An eating distress acts like a virus. It lies dormant for a long
time, eating at your mind like a virus infiltrating your cells and
eventually it personifies itself. This is the ‘crisis point.’ This
is when the rational mind breaks down. The eating disorder becomes
apparent and the body shrinks creating a wasted and destroyed human
frame. You emerge a shell of the person that you were once
recognised.
You’re now in the hands of a clumsy-evil child, like the bully that
tries to break you with words in the playground. Sometime later,
depending on how long you tolerate the bully, you will fall apart to
such an extent that you realise you desperately need to build the
blocks of your person. But the blocks that have been scattered far
and wide making the task all the more difficult.
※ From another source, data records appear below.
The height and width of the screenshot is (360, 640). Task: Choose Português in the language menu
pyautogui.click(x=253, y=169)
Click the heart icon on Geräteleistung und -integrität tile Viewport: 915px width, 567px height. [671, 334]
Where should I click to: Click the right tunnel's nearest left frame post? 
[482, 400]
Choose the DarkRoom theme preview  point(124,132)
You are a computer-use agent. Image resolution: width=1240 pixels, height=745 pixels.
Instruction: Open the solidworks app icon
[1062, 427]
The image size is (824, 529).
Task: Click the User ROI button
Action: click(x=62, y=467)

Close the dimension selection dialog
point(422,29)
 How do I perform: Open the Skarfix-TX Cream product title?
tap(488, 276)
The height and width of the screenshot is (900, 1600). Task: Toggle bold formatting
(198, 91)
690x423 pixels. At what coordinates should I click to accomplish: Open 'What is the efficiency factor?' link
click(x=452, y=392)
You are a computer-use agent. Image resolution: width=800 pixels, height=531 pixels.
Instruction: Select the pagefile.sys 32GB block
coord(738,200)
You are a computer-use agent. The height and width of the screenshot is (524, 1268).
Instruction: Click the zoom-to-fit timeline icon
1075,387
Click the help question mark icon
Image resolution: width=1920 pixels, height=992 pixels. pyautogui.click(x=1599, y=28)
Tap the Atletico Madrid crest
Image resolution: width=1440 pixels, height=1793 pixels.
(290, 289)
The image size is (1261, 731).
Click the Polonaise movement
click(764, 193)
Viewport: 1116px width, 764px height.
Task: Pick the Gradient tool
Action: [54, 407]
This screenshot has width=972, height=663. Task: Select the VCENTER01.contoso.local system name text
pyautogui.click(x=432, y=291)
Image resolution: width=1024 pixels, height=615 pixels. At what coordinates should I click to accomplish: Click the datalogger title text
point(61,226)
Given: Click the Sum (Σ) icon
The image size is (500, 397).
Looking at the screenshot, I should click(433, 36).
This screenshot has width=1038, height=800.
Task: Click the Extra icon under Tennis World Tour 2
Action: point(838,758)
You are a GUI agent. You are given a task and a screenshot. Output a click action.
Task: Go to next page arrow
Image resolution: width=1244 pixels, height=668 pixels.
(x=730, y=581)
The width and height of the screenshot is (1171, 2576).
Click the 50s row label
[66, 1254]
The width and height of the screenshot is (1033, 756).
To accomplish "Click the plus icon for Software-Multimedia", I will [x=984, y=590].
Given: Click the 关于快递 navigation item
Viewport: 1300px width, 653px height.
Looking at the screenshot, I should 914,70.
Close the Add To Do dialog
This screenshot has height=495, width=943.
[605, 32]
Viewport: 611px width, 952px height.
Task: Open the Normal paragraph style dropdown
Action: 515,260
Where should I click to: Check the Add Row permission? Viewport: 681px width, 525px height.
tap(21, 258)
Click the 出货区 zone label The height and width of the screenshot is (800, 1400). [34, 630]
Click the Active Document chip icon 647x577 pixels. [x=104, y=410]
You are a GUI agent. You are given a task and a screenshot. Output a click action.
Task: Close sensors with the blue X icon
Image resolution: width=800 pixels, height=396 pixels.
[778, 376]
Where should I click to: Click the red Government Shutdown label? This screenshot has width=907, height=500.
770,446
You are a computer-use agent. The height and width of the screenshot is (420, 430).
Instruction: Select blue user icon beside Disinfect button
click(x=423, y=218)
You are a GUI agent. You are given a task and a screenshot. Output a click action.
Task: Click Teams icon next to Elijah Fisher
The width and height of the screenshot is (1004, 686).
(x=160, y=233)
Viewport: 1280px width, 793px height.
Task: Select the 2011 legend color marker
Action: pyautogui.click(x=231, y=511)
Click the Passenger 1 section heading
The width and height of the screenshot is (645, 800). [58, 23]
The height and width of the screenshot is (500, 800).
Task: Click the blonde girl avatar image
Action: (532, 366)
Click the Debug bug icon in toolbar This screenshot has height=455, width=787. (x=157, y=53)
I’m in the process of putting together those blocks. Sometimes the
cement does not set. Bricks sometimes fall to the ground. Other
times the bricklaying is simple, less strenuous. However, the only
person that can build this wall is me. It pisses me off sometimes
because I can see how I want the wall to turn out and it isn’t easy.
Hiring a builder is the equivalent of seeking the quick fix.
Hospitalisation and medications are the real life quick-fixes and 9
times out of 10 these prove fatal. I know that from experience.
Now that I am getting better I want to help other people. Recovery
isn’t possible- it’s definite! You just have to take it one day at a
time, live for today, and then you can work on tomorrow.